● DATA EXTRACTS
○ ○ ○ ○ ○ ○ ○
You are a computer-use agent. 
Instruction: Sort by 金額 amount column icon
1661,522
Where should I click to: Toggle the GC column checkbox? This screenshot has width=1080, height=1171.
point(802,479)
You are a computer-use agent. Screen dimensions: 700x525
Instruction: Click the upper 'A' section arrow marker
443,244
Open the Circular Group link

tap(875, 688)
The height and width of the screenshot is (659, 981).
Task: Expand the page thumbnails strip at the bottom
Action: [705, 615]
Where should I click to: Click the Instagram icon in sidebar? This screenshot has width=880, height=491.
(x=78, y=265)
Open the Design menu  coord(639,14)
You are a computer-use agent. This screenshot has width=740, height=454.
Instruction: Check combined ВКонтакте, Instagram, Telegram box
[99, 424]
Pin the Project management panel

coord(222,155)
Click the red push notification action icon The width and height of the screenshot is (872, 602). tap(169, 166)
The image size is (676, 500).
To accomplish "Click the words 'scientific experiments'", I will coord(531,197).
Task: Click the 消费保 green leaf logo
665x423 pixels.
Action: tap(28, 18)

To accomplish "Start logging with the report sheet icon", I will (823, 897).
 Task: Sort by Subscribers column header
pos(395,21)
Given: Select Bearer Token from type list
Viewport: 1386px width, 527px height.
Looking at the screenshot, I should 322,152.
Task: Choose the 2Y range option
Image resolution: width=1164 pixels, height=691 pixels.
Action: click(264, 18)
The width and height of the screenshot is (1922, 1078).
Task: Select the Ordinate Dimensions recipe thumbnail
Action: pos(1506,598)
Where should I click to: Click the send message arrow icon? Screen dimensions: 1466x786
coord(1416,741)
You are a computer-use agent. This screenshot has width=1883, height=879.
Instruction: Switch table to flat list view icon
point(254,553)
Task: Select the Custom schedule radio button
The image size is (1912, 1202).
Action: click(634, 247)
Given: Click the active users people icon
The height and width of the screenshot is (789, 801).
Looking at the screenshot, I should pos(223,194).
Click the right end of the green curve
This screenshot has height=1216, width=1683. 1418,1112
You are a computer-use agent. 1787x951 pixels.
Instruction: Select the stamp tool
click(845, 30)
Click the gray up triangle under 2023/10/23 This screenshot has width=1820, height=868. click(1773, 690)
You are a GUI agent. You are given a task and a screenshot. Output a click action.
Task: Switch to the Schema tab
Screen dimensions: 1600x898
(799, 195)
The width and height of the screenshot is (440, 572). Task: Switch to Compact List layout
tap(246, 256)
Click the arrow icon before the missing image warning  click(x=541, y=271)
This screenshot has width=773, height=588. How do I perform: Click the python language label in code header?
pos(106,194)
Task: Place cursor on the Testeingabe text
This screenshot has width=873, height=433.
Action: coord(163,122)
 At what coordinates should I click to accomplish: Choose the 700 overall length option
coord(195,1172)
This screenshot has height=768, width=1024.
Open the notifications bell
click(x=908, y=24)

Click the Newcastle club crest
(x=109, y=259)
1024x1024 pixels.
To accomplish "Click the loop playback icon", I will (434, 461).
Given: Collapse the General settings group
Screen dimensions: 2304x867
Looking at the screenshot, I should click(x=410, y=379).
○ ○ ○ ○ ○ ○ ○
● WORK INSTRUCTION
Take exactly the lines from the one containing "Where should I click to: Click the Instagram" through the one containing "You are a computer-use agent. 1787x951" in the data above, and output them with nothing added.

● EXERCISE ANSWER
Where should I click to: Click the Instagram icon in sidebar? This screenshot has width=880, height=491.
(x=78, y=265)
Open the Design menu  coord(639,14)
You are a computer-use agent. This screenshot has width=740, height=454.
Instruction: Check combined ВКонтакте, Instagram, Telegram box
[99, 424]
Pin the Project management panel

coord(222,155)
Click the red push notification action icon The width and height of the screenshot is (872, 602). tap(169, 166)
The image size is (676, 500).
To accomplish "Click the words 'scientific experiments'", I will coord(531,197).
Task: Click the 消费保 green leaf logo
665x423 pixels.
Action: tap(28, 18)

To accomplish "Start logging with the report sheet icon", I will (823, 897).
 Task: Sort by Subscribers column header
pos(395,21)
Given: Select Bearer Token from type list
Viewport: 1386px width, 527px height.
Looking at the screenshot, I should 322,152.
Task: Choose the 2Y range option
Image resolution: width=1164 pixels, height=691 pixels.
Action: click(264, 18)
The width and height of the screenshot is (1922, 1078).
Task: Select the Ordinate Dimensions recipe thumbnail
Action: pos(1506,598)
Where should I click to: Click the send message arrow icon? Screen dimensions: 1466x786
coord(1416,741)
You are a computer-use agent. This screenshot has width=1883, height=879.
Instruction: Switch table to flat list view icon
point(254,553)
Task: Select the Custom schedule radio button
The image size is (1912, 1202).
Action: click(634, 247)
Given: Click the active users people icon
The height and width of the screenshot is (789, 801).
Looking at the screenshot, I should pos(223,194).
Click the right end of the green curve
This screenshot has height=1216, width=1683. 1418,1112
You are a computer-use agent. 1787x951 pixels.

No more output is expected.